Please repeat the lines below exactly. Begin with the line containing "Task: Click the resize" and go on through the line containing "Task: Click the Undo arrow icon".

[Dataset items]
BEGIN
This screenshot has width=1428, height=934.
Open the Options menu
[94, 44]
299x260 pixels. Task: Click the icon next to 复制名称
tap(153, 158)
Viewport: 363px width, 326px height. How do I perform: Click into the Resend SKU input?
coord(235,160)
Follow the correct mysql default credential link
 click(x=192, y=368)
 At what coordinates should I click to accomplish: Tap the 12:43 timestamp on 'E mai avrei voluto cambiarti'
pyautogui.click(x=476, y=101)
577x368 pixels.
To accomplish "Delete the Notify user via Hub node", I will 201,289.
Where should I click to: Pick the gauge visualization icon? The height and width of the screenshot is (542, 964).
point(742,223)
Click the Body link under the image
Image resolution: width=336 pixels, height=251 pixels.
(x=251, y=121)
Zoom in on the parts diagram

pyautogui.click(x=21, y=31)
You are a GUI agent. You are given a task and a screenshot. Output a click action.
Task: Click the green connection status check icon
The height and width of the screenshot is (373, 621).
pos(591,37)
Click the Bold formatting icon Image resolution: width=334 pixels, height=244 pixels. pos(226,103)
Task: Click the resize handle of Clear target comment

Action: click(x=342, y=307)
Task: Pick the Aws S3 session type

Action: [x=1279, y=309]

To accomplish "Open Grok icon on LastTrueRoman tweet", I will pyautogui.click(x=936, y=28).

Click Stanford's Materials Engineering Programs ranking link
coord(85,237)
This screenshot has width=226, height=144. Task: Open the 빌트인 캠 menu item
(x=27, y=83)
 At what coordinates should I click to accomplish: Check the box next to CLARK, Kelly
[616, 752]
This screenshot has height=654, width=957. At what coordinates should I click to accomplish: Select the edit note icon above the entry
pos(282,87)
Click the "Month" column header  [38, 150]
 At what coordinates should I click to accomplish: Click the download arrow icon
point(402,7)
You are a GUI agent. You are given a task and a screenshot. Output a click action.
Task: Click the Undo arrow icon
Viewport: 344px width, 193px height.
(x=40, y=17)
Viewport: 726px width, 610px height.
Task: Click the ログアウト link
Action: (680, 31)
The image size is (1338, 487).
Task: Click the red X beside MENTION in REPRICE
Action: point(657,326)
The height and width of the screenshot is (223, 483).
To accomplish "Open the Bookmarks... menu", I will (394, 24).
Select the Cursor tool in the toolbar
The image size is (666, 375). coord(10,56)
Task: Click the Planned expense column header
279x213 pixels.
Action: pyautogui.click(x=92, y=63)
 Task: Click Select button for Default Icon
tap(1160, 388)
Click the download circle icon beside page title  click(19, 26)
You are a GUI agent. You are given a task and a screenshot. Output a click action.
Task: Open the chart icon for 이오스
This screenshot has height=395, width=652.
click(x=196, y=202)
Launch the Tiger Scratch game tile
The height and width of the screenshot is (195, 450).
END
_Task output_
Task: Click the resize handle of Clear target comment

Action: click(x=342, y=307)
Task: Pick the Aws S3 session type

Action: [x=1279, y=309]

To accomplish "Open Grok icon on LastTrueRoman tweet", I will pyautogui.click(x=936, y=28).

Click Stanford's Materials Engineering Programs ranking link
coord(85,237)
This screenshot has width=226, height=144. Task: Open the 빌트인 캠 menu item
(x=27, y=83)
 At what coordinates should I click to accomplish: Check the box next to CLARK, Kelly
[616, 752]
This screenshot has height=654, width=957. At what coordinates should I click to accomplish: Select the edit note icon above the entry
pos(282,87)
Click the "Month" column header  [38, 150]
 At what coordinates should I click to accomplish: Click the download arrow icon
point(402,7)
You are a GUI agent. You are given a task and a screenshot. Output a click action.
Task: Click the Undo arrow icon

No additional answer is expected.